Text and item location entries

######

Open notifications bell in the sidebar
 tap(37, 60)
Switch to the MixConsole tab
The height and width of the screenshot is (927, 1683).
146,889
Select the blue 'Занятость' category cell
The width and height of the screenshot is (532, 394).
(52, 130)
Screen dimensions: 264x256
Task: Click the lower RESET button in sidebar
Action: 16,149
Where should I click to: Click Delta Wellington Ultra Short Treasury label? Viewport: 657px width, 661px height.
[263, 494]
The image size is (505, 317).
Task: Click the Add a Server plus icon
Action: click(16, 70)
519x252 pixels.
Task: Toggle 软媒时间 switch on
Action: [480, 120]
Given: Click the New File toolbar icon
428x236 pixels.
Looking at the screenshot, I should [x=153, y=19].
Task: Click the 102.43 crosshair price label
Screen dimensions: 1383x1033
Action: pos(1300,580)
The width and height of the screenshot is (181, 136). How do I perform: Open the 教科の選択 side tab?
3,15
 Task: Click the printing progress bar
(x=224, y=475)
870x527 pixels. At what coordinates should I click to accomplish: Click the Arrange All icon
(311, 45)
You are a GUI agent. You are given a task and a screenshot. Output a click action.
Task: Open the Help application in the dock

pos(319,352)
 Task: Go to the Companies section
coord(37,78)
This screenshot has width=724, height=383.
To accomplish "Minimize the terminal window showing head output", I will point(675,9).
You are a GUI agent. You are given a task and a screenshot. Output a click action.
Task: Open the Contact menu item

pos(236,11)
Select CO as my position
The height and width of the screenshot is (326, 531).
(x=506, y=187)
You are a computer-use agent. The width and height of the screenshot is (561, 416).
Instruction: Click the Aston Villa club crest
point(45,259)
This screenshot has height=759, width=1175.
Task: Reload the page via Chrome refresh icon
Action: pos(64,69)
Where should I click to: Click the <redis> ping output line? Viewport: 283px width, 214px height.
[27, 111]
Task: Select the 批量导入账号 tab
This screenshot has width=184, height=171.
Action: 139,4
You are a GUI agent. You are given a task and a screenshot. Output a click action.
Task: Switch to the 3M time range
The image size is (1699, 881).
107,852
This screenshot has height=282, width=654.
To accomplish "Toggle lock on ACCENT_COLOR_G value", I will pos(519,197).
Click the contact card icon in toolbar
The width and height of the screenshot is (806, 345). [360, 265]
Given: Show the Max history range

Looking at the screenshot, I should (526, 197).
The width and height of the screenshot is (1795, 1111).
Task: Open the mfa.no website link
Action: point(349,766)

######

[Directive] Recast the data from the line containing "Given: Click the New File toolbar icon" through the line containing "coord(37,78)", both included, as a Markdown table with the columns Row and Line. Leave out any blank lines.

[Exercise response]
| Row | Line |
|---|---|
| 1 | Given: Click the New File toolbar icon |
| 2 | 428x236 pixels. |
| 3 | Looking at the screenshot, I should [x=153, y=19]. |
| 4 | Task: Click the 102.43 crosshair price label |
| 5 | Screen dimensions: 1383x1033 |
| 6 | Action: pos(1300,580) |
| 7 | The width and height of the screenshot is (181, 136). How do I perform: Open the 教科の選択 side tab? |
| 8 | 3,15 |
| 9 |  Task: Click the printing progress bar |
| 10 | (x=224, y=475) |
| 11 | 870x527 pixels. At what coordinates should I click to accomplish: Click the Arrange All icon |
| 12 | (311, 45) |
| 13 | You are a GUI agent. You are given a task and a screenshot. Output a click action. |
| 14 | Task: Open the Help application in the dock |
| 15 | pos(319,352) |
| 16 |  Task: Go to the Companies section |
| 17 | coord(37,78) |